Au contraire, il semble que ceux qui, de l'étain, du plomb ou
d'un autre métal vil, produisent de l'or ou de l'argent, du
moment qu'ils ne le font pas par l'art magique ou par une autre
méthode odieuse aux lois, ne soient pas
répréhensibles, mais plutôt dignes
d'éloges, tels ces mineurs qui associent dans leur travail
leur intérêt à celui de la république.
D'ailleurs le droit favorise ces derniers, à cause de
l'utilité publique qui semble résulter de leurs
entreprises : ainsi, ils peuvent, malgré l'opposition du
propriétaire, pénétrer sur le fonds d'autrui
pour chercher du métal, ce qui ne serait pas permis en
d'autres circonstances. Les alchimistes ne disent pas, contrairement
à ce qu'on rapporte, qu'une espèce est changée
en une autre, car ce n'est pas possible, mais ils disent que d'une
espèce métallique, par exemple de l'étain, peut
être produite une autre espèce métallique, par
exemple de l'or. Et cela n'a rien d'extraordinaire car nous voyons
parfois une chose vivante produite à partir d'une chose morte,
par exemple lorsque, à partir de vers, naît de la soie.
Et d'autres choses du même genre, comme lorsque du verre est
produit à partir de l'herbe.
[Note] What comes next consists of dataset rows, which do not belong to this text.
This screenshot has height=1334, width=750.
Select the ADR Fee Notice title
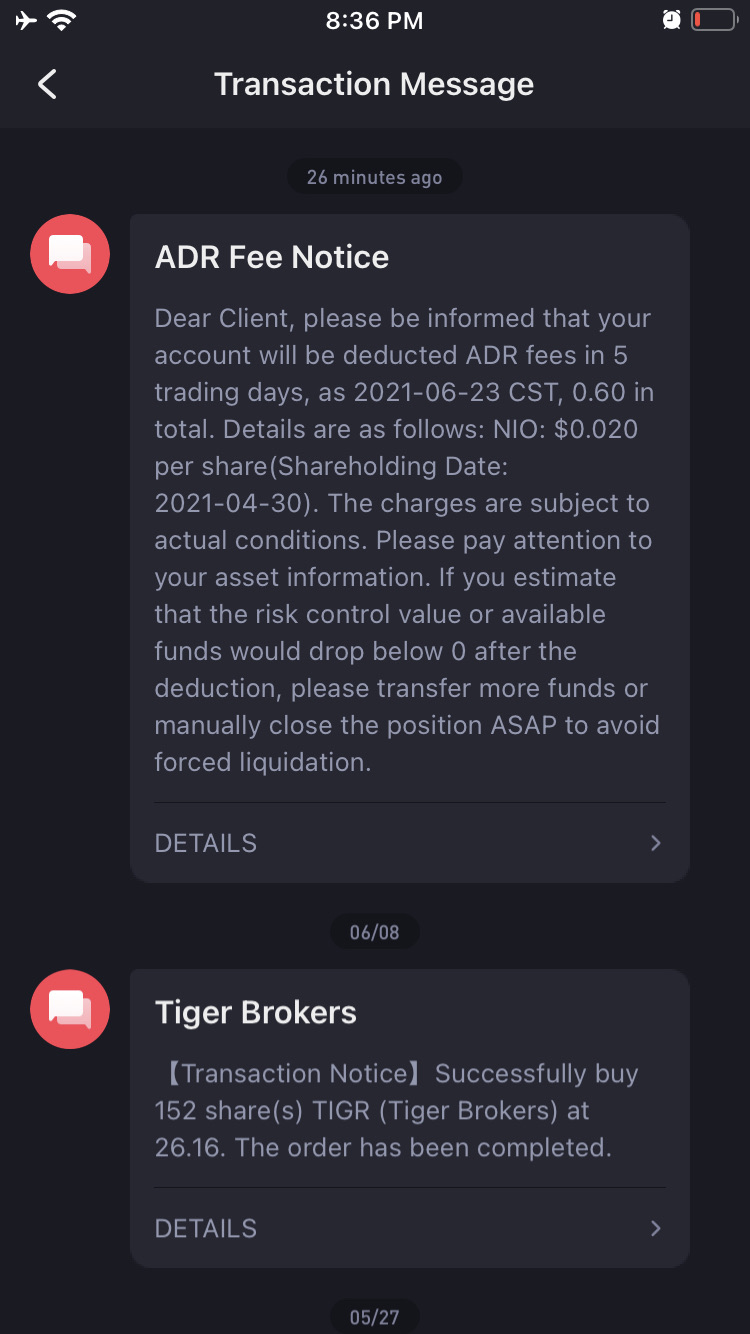point(272,257)
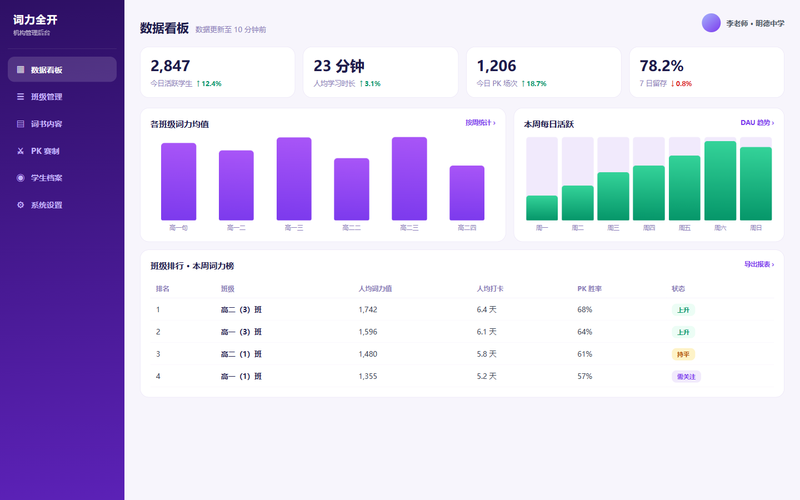
Task: Click the 词力全开 logo title
Action: pyautogui.click(x=35, y=20)
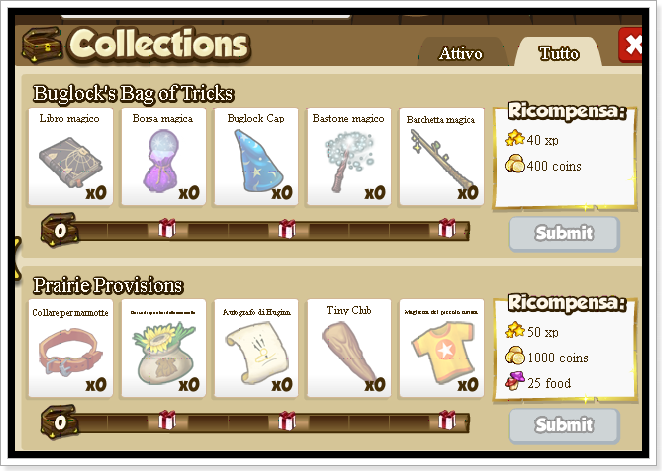Select the yellow star t-shirt item
Screen dimensions: 662x471
click(442, 349)
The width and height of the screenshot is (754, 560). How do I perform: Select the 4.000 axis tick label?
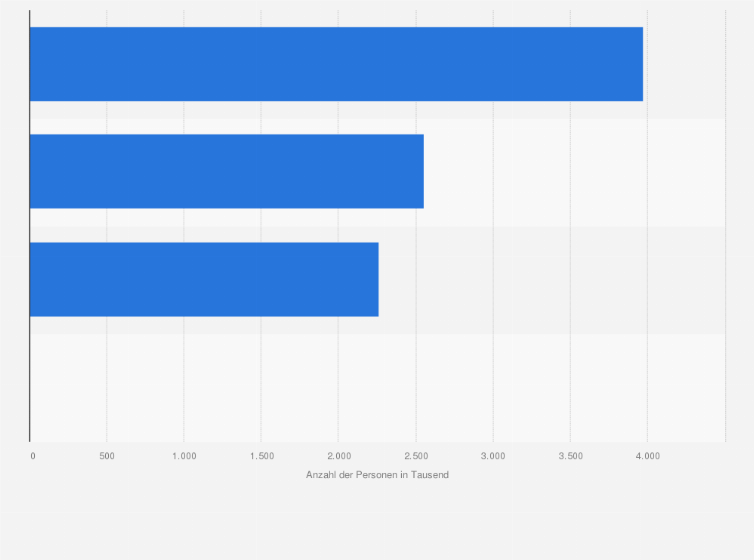pos(647,456)

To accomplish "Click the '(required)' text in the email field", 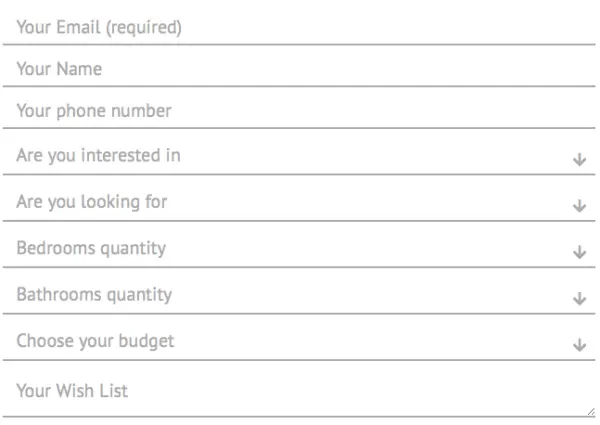I will (144, 28).
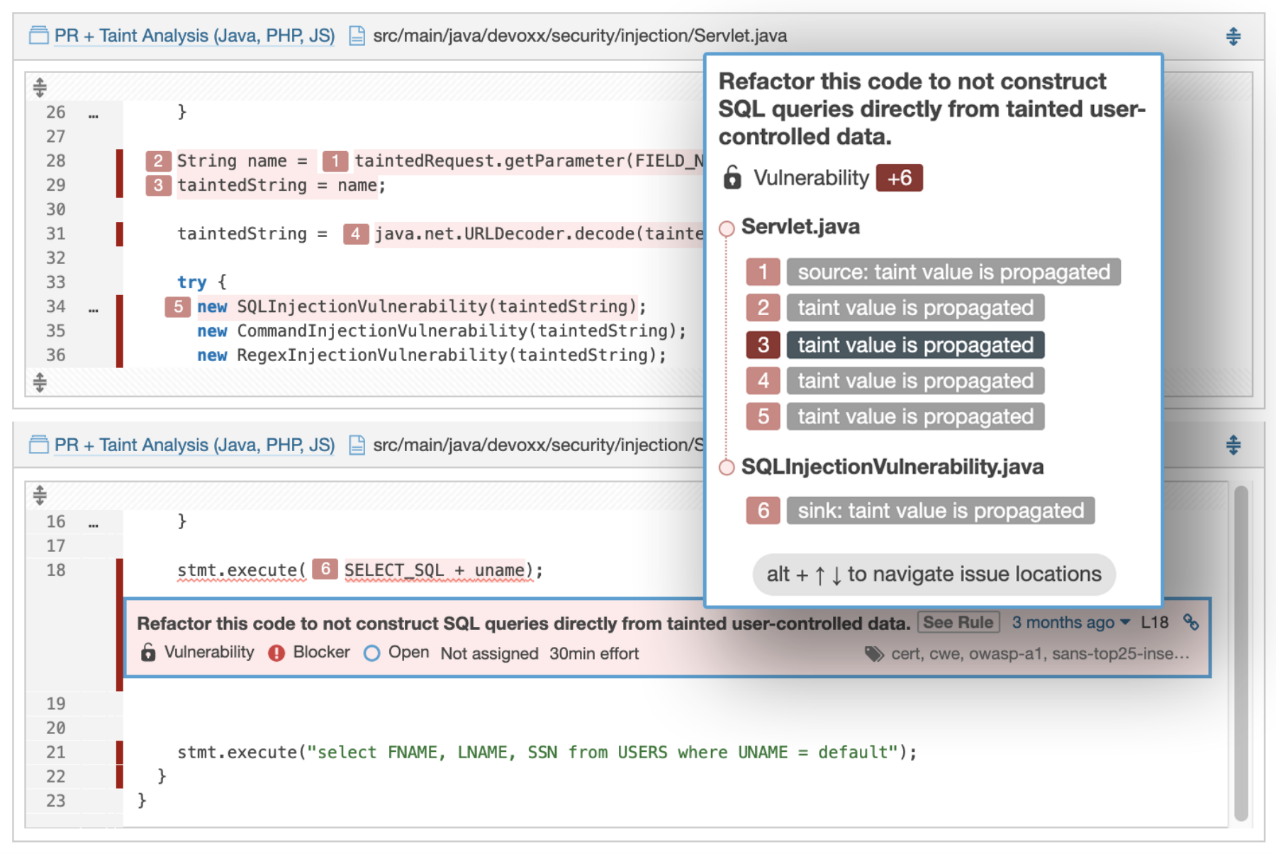Open the 3 months ago dropdown
Image resolution: width=1276 pixels, height=854 pixels.
1069,622
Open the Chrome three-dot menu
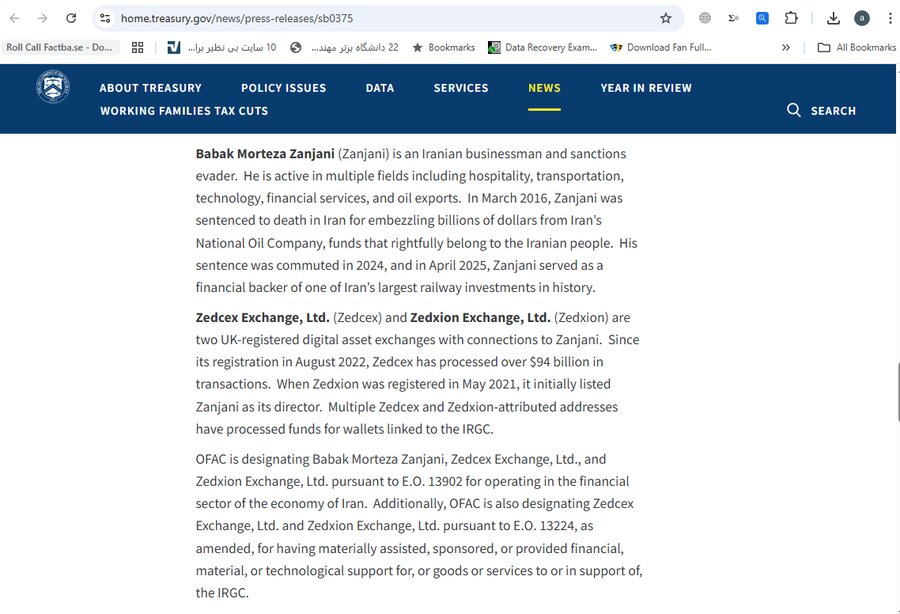This screenshot has height=614, width=900. click(x=889, y=18)
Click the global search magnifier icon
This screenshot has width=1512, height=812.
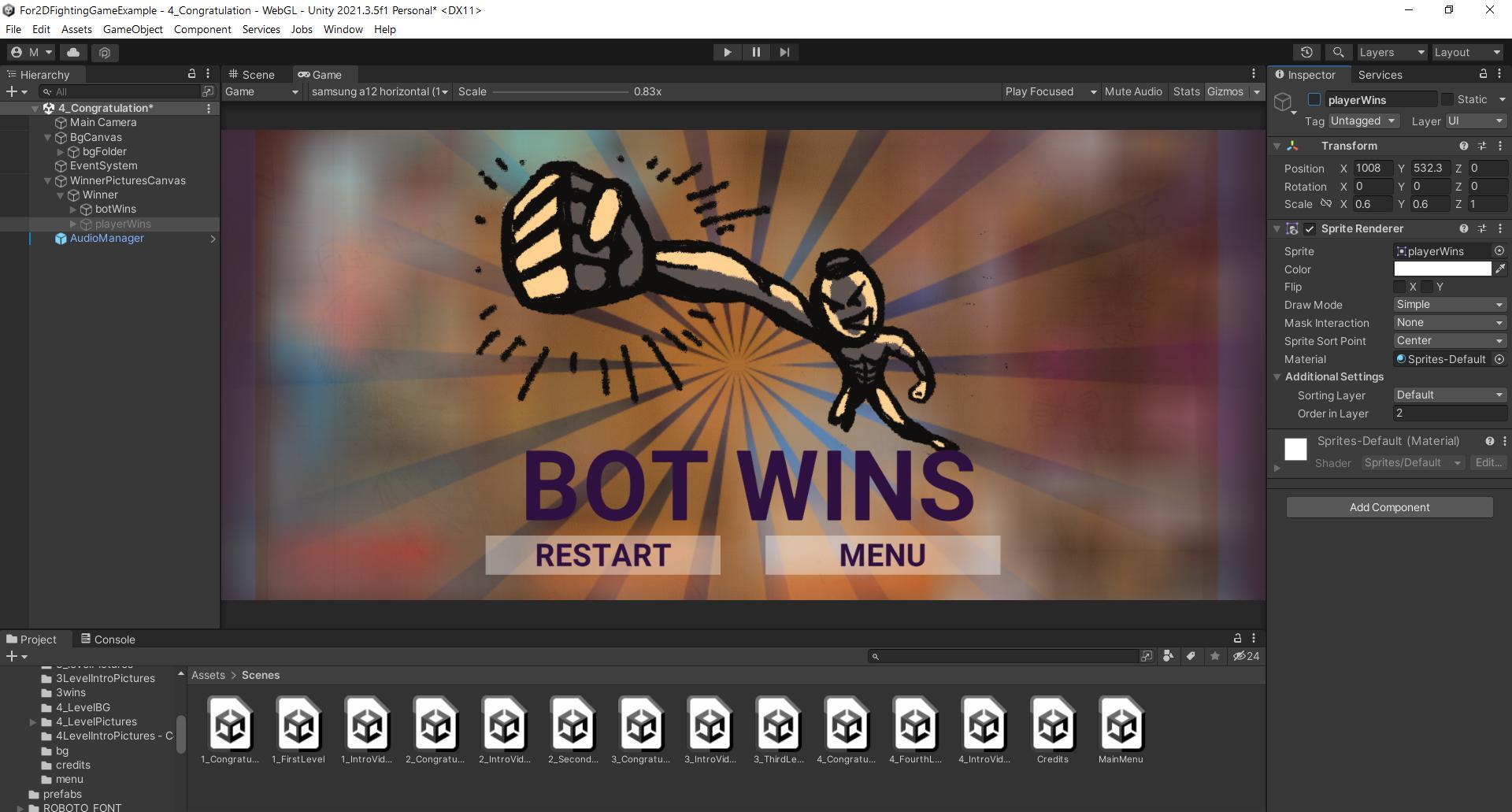coord(1338,52)
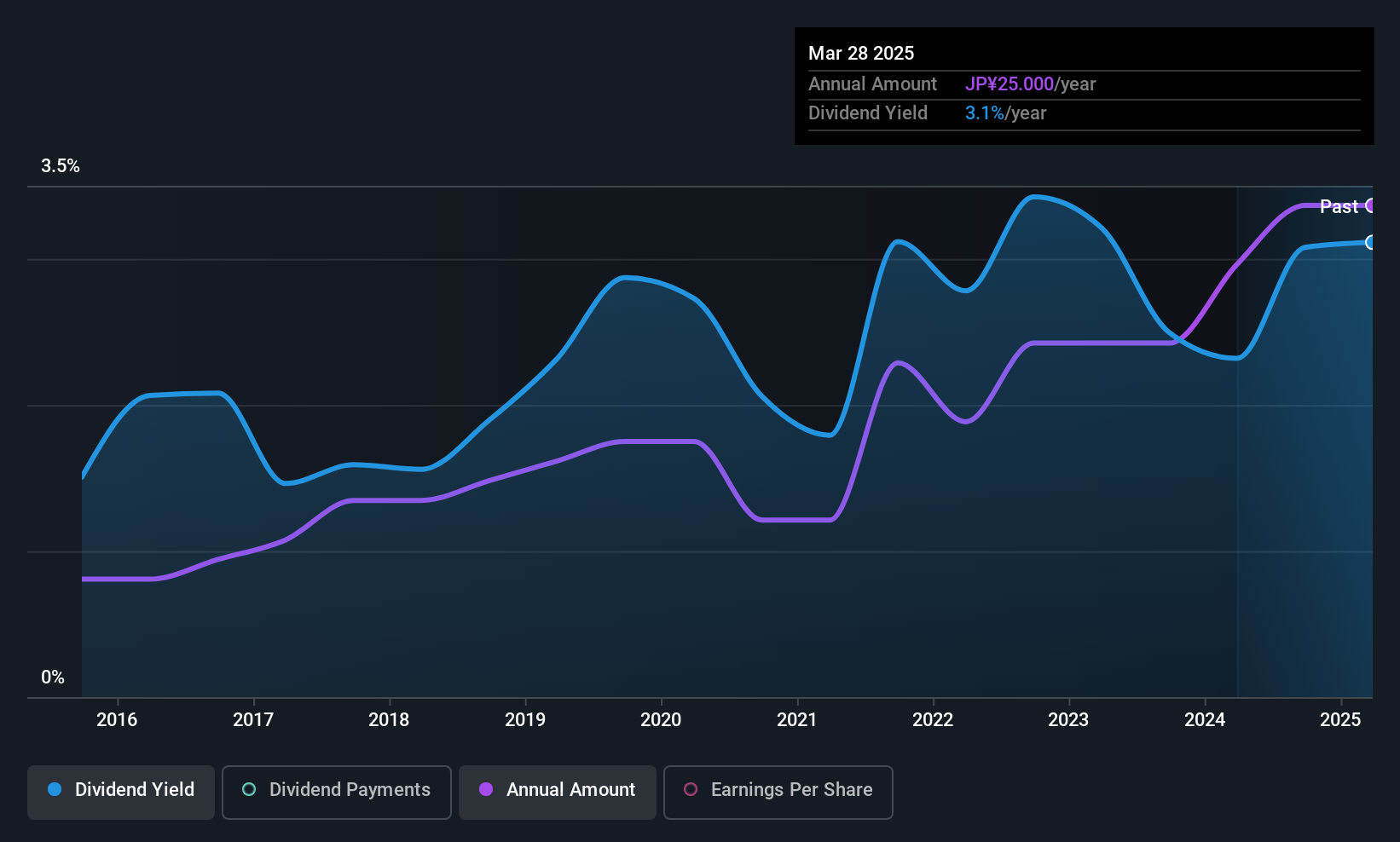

La chose est bien plus
compréhensible dans le domaine des métaux, entre
lesquels existe plus d'harmonie et de similitudes. Car, comme ils le
professent eux-mêmes - et ainsi qu'on le trouve dans le
Livre sur les propriétés
des choses , au paragraphe
De l'alchimie - tous les métaux procèdent du même
principe, c'est-à-dire du soufre et du mercure : c'est en
fonction d'un certain nombre d'éléments, dont certains
ont une meilleure influence en un lieu qu'en un autre, qu'il y aura
de l'étain en un lieu, de l'argent en un autre, de l'or
ailleurs, et ainsi de suite. Donc, comme cet art imite la nature, les
alchimistes ne semblent pas pécher si, par cette vertu qui est
dans les herbes, les pierres ou les éléments, ils
veulent faire de l'argent avec de l'étain : en effet, comme
ils sont du même principe, ainsi que les autres métaux,
le passage de l'un à l'autre est plus facile encore.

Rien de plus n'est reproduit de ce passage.